Add in the unintentionally darkly funny Florida Governments Reject Idea of Accepting Losses on Pool, in which politicians acted as if bluster could replace economic reality,
A newly formed advisory panel composed of Florida school and local government officials with money frozen in a state-run investment pool said they won't accept a return of less than 100 percent of their investment.
Slow-moving parties are left holding the bag, which still has $14 billion invested in it, but much less if you try to take it out. And who are among the top 20 investors in this decaying fund? Why lots of people around here. Of the (nominal) $14 billion left in the fund, a full seventh, $2 billion, was left there by my insurance company, the state insurer of last resort, Citizens Insurance Co. Depending on the size of the losses, I can imagine much higher premiums next year.
Number seven on the top-20 list is the Southwest Florida Water Management District, which has $285.4 million at risk. Miami-Dade Community College, with $146 million, is number 20. Several near-by counties are also on the list, but not it seems Miami-Dade itself, which pulled out its money before the fund stopped permitting withdrawals.
The strangest part of this story is that it does seem like panic is the worst thing that could happen here. From what I can figure out, originally the mortgage-backed paper was only a small percentage of the fund's holdings. As it has been liquidating assets to pay the governments pulling out, the fund has been selling more quality paper than the illiquid stuff. But as a result, the mortgage-backed paper becomes a larger percentage of the remaining holdings, making remaining investors ever-more nervous. Which is why the fund called a halt to redemptions.
At present, it may be that the 'bad' paper (not all of which is necessarily bad — the problem is no one knows so no one wants to buy it at anywhere near face value) is still only 10% of total assets. But it's a bank run: no one is going to put money in here, and everyone has a rational fear of coming at the tail end, when the mortgage-backed securities might be all that is left.
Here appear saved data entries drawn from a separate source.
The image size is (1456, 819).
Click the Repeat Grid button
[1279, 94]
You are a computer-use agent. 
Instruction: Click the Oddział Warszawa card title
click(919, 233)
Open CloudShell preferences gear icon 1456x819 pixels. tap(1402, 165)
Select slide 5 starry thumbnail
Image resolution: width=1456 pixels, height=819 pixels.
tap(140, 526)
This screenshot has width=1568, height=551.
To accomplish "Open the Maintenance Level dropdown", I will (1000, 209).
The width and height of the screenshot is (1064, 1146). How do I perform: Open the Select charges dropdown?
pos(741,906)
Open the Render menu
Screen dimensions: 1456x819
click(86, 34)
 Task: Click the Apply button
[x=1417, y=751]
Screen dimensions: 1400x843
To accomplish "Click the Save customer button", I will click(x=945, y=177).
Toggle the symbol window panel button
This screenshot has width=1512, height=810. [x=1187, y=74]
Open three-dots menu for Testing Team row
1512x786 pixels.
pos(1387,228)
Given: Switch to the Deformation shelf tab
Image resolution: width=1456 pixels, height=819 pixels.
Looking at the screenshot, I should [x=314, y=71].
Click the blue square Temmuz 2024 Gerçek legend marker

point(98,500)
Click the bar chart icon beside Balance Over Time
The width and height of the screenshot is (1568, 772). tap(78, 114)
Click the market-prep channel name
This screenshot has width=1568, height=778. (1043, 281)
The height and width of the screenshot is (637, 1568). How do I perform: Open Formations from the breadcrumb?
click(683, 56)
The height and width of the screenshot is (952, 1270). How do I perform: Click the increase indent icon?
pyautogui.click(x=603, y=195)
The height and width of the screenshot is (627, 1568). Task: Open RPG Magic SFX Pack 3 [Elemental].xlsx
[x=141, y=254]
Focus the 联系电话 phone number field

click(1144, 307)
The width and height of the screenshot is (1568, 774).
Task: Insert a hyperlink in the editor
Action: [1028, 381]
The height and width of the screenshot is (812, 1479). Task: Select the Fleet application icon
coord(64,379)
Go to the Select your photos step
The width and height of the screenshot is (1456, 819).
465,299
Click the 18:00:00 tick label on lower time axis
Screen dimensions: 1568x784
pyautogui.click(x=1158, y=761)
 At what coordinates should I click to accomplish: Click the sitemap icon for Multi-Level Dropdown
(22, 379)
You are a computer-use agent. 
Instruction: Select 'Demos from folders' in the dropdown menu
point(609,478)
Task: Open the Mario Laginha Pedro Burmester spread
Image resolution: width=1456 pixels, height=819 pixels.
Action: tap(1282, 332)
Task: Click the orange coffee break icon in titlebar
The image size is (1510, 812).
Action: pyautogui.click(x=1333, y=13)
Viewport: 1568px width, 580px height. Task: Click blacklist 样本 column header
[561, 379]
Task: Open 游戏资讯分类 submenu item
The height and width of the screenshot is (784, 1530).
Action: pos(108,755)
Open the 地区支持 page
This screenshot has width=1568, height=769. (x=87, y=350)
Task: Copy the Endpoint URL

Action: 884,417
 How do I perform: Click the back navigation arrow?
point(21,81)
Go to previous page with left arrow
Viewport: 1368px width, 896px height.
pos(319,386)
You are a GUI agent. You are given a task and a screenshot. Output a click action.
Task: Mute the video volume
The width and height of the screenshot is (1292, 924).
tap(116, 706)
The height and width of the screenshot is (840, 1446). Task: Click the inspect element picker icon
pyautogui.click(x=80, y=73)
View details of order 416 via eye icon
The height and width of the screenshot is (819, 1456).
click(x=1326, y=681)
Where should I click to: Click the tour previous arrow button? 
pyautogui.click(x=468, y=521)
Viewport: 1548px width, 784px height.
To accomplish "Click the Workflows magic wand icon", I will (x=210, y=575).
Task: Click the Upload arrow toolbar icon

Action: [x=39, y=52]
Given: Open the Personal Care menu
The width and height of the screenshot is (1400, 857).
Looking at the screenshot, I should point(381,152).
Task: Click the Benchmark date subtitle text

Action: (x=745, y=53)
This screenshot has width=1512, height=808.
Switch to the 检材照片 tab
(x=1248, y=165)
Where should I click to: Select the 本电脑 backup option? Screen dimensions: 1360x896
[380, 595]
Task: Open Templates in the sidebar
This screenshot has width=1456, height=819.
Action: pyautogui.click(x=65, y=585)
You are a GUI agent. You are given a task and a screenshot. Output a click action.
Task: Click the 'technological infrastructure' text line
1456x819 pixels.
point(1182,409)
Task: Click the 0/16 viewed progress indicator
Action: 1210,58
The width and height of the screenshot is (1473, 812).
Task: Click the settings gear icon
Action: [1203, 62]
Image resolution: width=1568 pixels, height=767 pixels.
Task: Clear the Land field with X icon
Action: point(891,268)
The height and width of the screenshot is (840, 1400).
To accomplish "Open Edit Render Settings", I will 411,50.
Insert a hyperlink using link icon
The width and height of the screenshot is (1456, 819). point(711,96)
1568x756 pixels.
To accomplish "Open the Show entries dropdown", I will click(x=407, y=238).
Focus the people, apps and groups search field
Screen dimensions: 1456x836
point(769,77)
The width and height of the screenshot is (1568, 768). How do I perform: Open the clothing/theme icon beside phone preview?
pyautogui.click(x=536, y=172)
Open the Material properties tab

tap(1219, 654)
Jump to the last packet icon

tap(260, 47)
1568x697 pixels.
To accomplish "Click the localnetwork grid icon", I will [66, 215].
Actually, it's not even all mortgage-backed structured investment vehicles (SIVs):
The fund's $900 million of asset-backed commercial paper that was downgraded to default amounts to 6 percent of its assets. Another $650 million, or 4 percent, is invested in certificates of deposit at Countrywide Bank FSB, a unit of Countrywide Financial Corp. The bank's rating was cut to Baa1, three levels above junk status, by Moody's Investors Service on Aug. 16.
The pool owns $168 million of debt from KKR Atlantic Funding Trust cut to D from B by Fitch Ratings on Oct. 8. It also has $356 million issued by KKR Pacific Funding Trust, cut to D from B by Fitch Ratings on Oct. 2. Fitch said the cut to default on the debt reflected non-payment under the original terms. The debt was restructured to extend the maturities to February and March, and interest payments are continuing.
…Florida's pool has $180 million of paper from Ottimo Funding, cut to D from C by S&P on Nov. 9. S&P said an auction of Ottimo's collateral “did not generate cash proceeds'' to repay the asset-backed commercial paper.
The pool also holds $175 million of short-term debt issued by Axon Financial Funding, the SIV also held by Montana. It was cut to D from C by S&P this week. S&P said Axon failed to pay liabilities maturing Nov. 26, causing an “automatic liquidation event.''
Florida isn't alone here: there are similar problems in many other states.
Oh yes, and PayPal too: PayPal customers' cash exposed to illiquid assets.
Update: And Norway, U.S. Credit Crisis Adds to Gloom in Arctic Norway. Norway?